The Greek government ignored calls by the European Public Prosecutor’s Office (EPPO) to take action against two former transport ministers for potential criminal liability in the fatal Tempi train crash of last year, according to a report this morning by Politico.

The report cites a letter sent by EPPO prosecutor Popi Papandreou last June 2 to the Greek authorities.

In Papandreou’s letter she wrote, “suspicions have arisen regarding alleged criminal offences committed by former members of the Greek Government…These alleged criminal offences regard breach of duty committed by the former Minister Christos Spirtzis and misappropriation committed by former Minister Konstantinos Karamanlis.”

The prosecutor said, “We ask for you (Greece) to take your own actions.”

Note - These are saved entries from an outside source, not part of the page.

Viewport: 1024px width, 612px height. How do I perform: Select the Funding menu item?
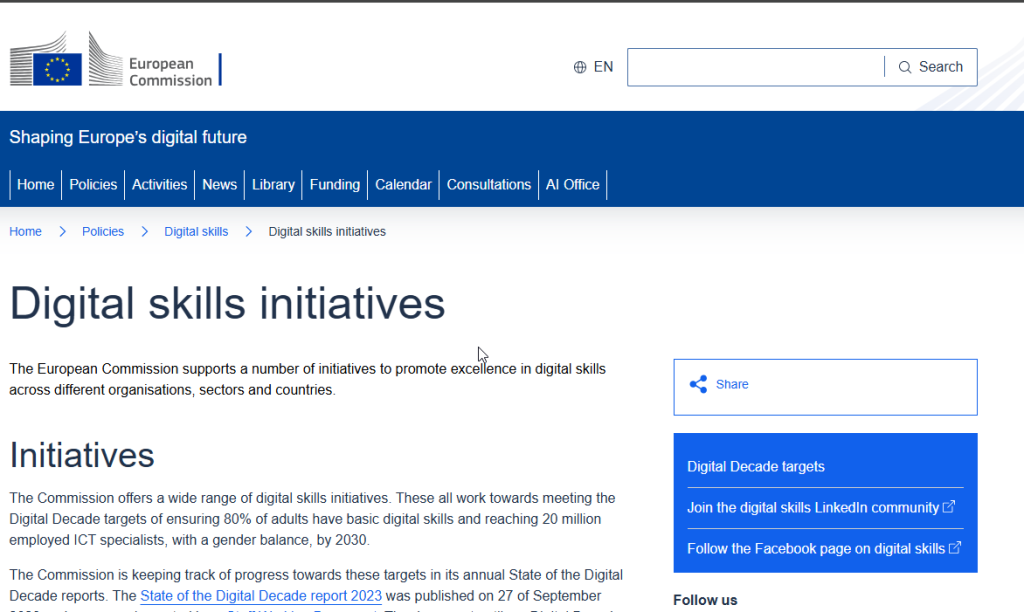tap(334, 185)
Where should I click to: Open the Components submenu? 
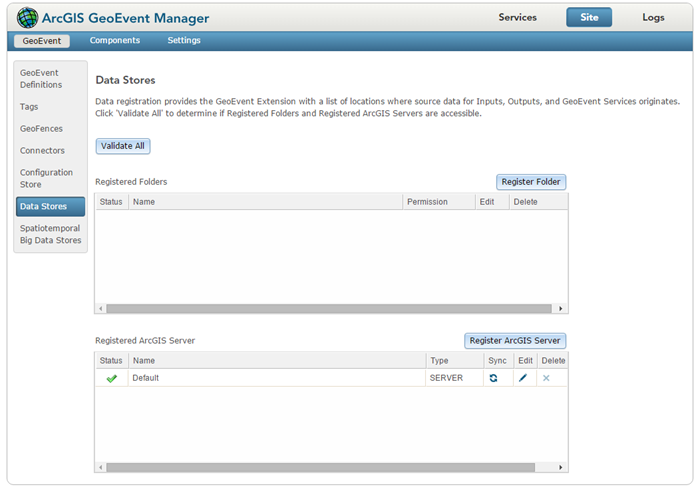click(115, 41)
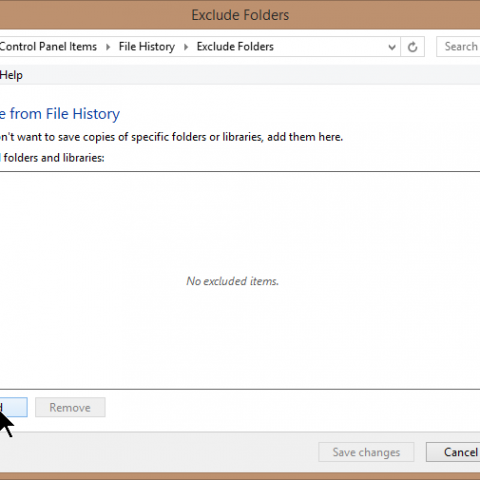The width and height of the screenshot is (480, 480).
Task: Navigate to File History breadcrumb
Action: 147,46
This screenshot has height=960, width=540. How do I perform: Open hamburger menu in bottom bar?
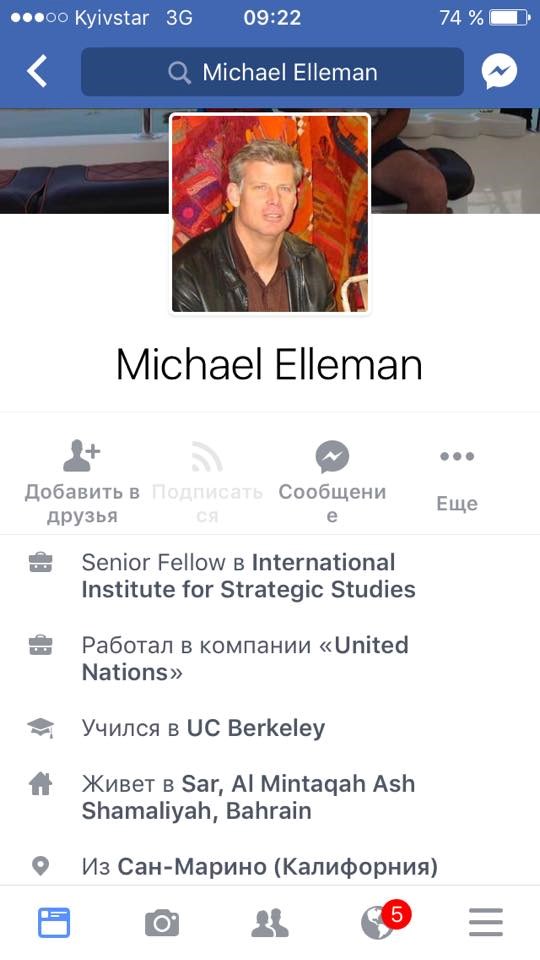[x=486, y=923]
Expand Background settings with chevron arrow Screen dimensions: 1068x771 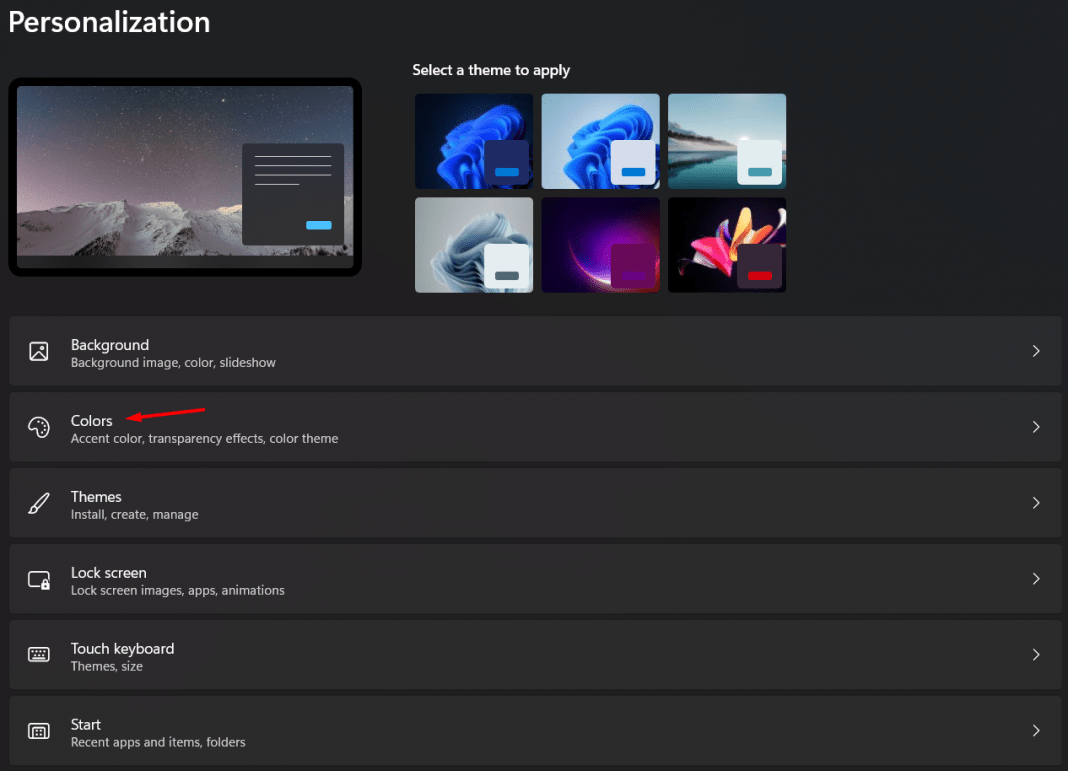(1036, 351)
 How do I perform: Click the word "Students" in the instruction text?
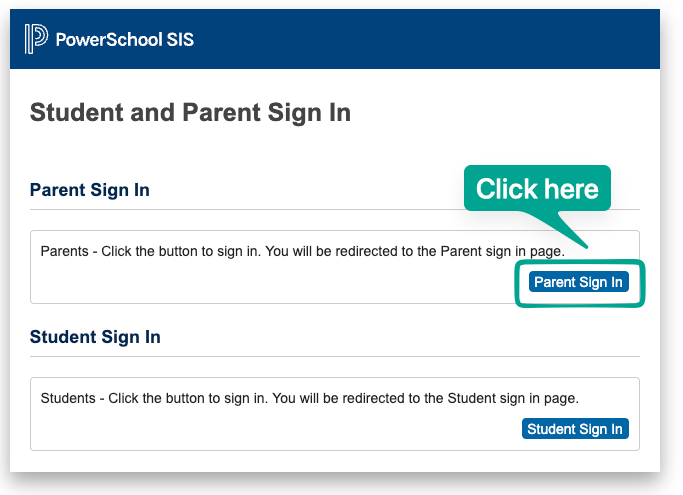68,398
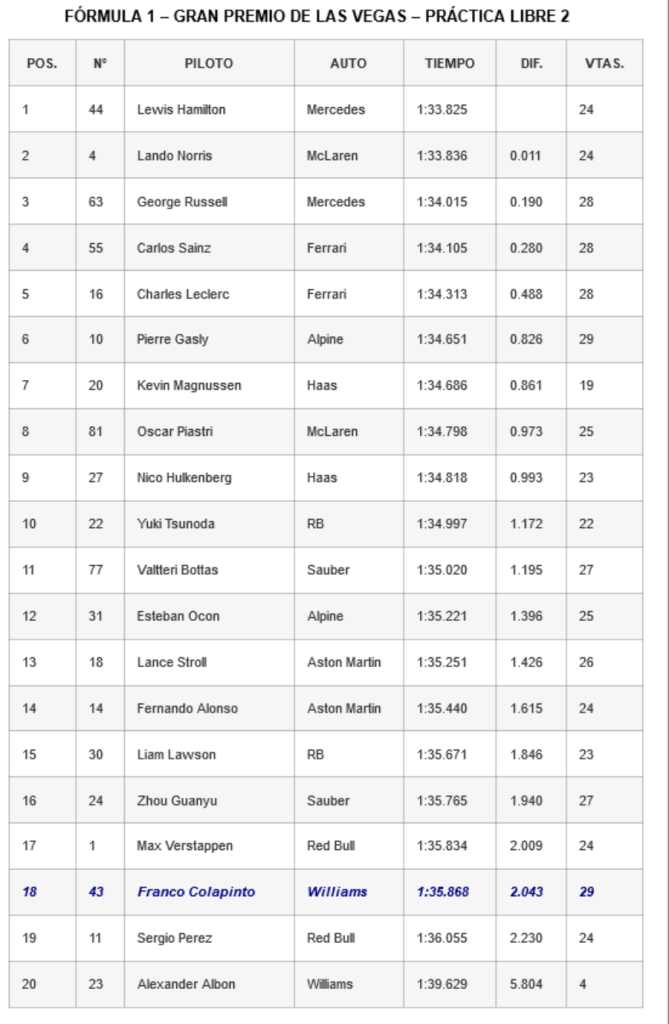The height and width of the screenshot is (1024, 669).
Task: Click Max Verstappen's name cell
Action: tap(185, 846)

Papandreou said to Politico that the case against Karamanlis involves, “‘the crime of misappropriation against the financial interests of the European Union and the Greek State, from which the damage caused exceeds a total of €120,000’ in relation to repairs and upgrades of rail signals and switches.”

The Politico report explains that according to Greek law, only the Parliament can conduct investigations into allegations of misconduct against former ministers, and that the “Greek government buried the case politically, however, by using its parliamentary majority to dismiss the need for an investigative committee.”

“The EPPO case file on Spirtzis and Karamanlis was referred to the Greek Supreme Court, and from there to the Greek Parliament…In November, Parliament considered whether to set up a preliminary investigative committee for former ministers, including Spirtzis and Karamanlis. The center-left Pasok party referred to EPPO’s findings during the debate and supported the idea. Ultimately, however, the proposal was rejected and the case was archived.”

EPPO has told Politico that the Greek constitution may contravene EU law and that the issue is widely known in the Commission, but it is unclear if anything will be done about it.

Following the train crash, Prime Minister Mitsotakis initially attributed the crash to “tragic human error,” which offended public opinion as independent investigations showed widespread knowledge that the Hellenic railway system was characterized by mismanagement and chronic operational and safety issues.

Since the crash, Spirtzis, who served under the left-wing government of Syriza and was reportedly in favor of opening an investigation into the crash, was not reelected. Karamanlis, meanwhile, resigned after the crash but was reelected in the northern Greece region of Serres.

The Tempi Train Crash

On February 23, 2023 at 11:21pm a head-on collision occurred between two trains in Greece in an area known as Tempi, which resulted in the deaths of at least 57 persons, most of which were students in their 20’s returning to Thessaloniki after a holiday weekend. It was the deadliest railway disaster in the history of Greece.

The accident occurred 27 km north of Larissa when the InterCity62 passenger train heading from Athens to Thessaloniki left Larissa station a bit delayed on the southbound track, which was the same track that a freight train traveling from Thessaloniki to Athens was on.

According to statements by the Greek government, “tragic human error” played a key role in the crash when the stationmaster at Larissa, who was new to the job, allowed the train to travel on the wrong track and even pass through red stop signals.

The place where the accident occurred had double tracks and was equipped with automatic controls, but the process was still being managed manually and the stationmaster had ordered his assistant not to “turn the keys” which would have realigned the track and avoided the collision.